§ **PROVIDED RECORDS**
= = = =

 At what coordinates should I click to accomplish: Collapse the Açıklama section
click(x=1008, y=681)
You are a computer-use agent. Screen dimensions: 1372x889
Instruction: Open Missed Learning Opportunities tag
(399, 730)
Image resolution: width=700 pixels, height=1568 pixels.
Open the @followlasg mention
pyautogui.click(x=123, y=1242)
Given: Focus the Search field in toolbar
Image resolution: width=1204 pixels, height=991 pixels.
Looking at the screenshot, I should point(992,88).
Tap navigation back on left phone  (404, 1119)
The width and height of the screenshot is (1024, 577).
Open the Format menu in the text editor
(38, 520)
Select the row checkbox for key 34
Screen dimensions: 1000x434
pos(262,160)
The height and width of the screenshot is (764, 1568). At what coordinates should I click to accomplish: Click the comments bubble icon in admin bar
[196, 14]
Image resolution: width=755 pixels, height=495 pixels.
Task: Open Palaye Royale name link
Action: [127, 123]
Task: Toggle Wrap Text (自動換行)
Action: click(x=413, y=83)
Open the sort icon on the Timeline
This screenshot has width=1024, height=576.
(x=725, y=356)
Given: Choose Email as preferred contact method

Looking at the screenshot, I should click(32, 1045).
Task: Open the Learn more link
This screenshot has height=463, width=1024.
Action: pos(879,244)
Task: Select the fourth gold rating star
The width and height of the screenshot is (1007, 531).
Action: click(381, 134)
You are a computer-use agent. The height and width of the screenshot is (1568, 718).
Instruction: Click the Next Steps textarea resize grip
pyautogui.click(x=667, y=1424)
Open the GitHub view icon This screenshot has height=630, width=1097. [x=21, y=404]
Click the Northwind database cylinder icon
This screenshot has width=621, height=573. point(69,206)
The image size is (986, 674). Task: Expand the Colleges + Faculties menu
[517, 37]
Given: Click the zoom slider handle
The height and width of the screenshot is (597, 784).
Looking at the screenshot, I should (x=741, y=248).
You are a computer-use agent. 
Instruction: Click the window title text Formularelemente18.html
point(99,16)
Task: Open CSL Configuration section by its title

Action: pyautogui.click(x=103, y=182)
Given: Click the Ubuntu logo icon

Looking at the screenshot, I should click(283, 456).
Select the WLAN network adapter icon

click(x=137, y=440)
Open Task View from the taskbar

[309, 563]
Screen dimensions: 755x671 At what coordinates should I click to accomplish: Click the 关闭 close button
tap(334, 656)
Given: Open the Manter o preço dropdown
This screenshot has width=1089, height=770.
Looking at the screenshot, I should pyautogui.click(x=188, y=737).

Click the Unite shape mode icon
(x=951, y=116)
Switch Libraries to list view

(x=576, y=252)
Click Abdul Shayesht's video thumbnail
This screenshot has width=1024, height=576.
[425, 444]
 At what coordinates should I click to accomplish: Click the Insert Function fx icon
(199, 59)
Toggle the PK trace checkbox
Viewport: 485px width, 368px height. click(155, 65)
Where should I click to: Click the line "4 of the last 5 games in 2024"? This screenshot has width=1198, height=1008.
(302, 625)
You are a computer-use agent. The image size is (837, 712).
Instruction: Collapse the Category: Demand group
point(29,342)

= = = =

§ **EXERCISE DESCRIPTION**
Across the data, pull every line containing the string "agent".

§ **PROBLEM SOLUTION**
You are a computer-use agent. Screen dimensions: 1372x889
You are a computer-use agent. The height and width of the screenshot is (1568, 718).
You are a computer-use agent. 
You are a computer-use agent. The image size is (837, 712).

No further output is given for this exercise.